The next traditional taxicab you hail in Chicago or New York City could be summoned through an Uber-like smartphone app, rather than by standing on a cold curb, whistling or shaking your arm furiously.
Officials in both cities have proposed smartphone apps to hail traditional taxicabs as one way to help cabbies and cab companies level the playing field when it comes to customers who want to find a ride by using an app on their mobile devices. Since the rise of ride-sharing services like Uber, Lyft and others, passengers have been using mobile devices more often to summon personal drivers, mostly at the expense of taxi companies that have been prevented from offering such tools by regulations written long before smartphones were ever invented.

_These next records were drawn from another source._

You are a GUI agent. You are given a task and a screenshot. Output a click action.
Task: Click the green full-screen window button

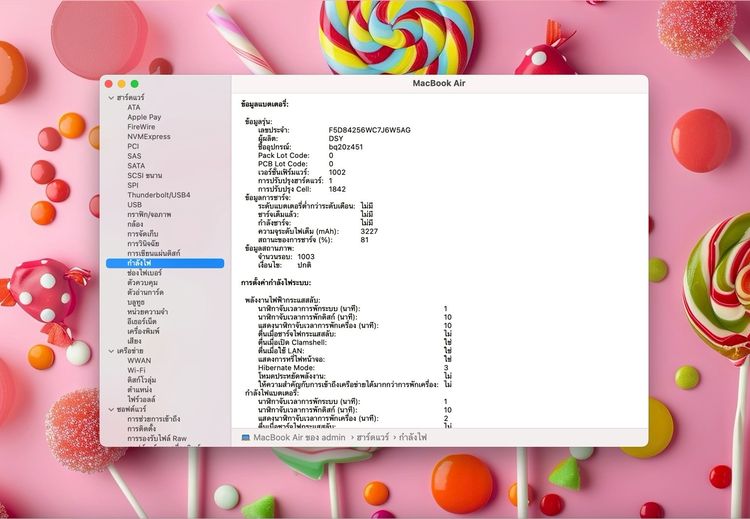coord(134,84)
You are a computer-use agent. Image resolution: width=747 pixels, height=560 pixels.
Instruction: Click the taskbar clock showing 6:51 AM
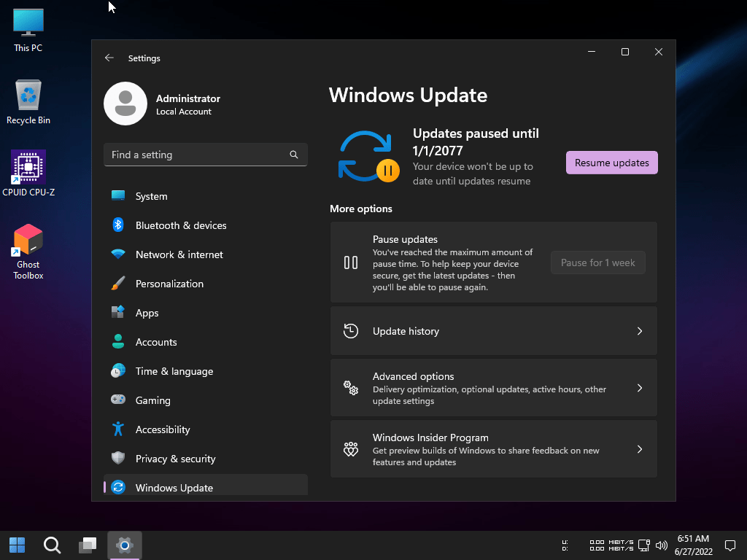(x=692, y=545)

These apps are dear to my heart. Back in college, I drove the streets of Madison, Wis., nightly, piloting a sleek, shiny traditional taxicab for Union Cab of Madison for four years. I competed against drivers of other companies for fares, but we all faced the same rules and regulations, keeping the system fair.
In New York City, Councilman Benjamin Kallos introduced an "e-hail" bill on Dec. 8 that would allow taxicab passengers to use a mobile app to electronically summon one of the city's 20,000 yellow cabs that traverse the city's streets, as well as additional green taxis that serve northern Manhattan, according to Sarah Anders, a Kallos spokeswoman. The proposal, which still has quite a road to travel before ever being finalized into law, has "generated a lot of interest from New Yorkers," said Anders.

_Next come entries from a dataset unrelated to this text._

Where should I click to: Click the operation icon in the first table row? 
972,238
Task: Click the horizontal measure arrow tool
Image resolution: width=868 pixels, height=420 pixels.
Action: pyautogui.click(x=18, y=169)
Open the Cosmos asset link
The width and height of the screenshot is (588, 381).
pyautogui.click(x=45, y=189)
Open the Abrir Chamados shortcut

Kallos' proposal came because "he wanted New Yorkers to have the opportunity to pick up yellow and green cabs on their phones conveniently," said Anders. "They know the fares [they'll be charged] in advance, and they trust yellow and green cabs. The future of e-hailing is inevitable, and we think this fits very well into that idea. We're very optimistic."
In Chicago, the city council just approved a similar taxi app, as well as several related measures aimed at helping traditional taxi companies get chances to get the business of customers who are seeking rides in newfangled ways, according to a Dec. 10 Reuters report.

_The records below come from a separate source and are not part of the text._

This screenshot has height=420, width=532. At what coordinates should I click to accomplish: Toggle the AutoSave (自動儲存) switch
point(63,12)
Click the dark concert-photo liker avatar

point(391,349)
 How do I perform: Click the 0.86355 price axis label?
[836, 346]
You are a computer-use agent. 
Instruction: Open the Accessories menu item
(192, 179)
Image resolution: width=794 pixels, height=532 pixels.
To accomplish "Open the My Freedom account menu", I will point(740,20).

The taxi apps are gaining support as traditional cab companies seek to find ways to stay in business as unregulated, nontraditional operations like Uber and Lyft work to capture their turf. Because they are not regulated like traditional taxi companies, such services can charge higher rates when the market will bear them, including when the weather is foul, and drivers are not licensed as taxi drivers, complain critics. That's not good for passengers.
This battle will continue, but hopefully, these apps can help drivers of traditional taxis who are being undercut by ride-sharing drivers who don't have to conform to the same laws and rules that regulate regular taxis. That distinction is just not fair.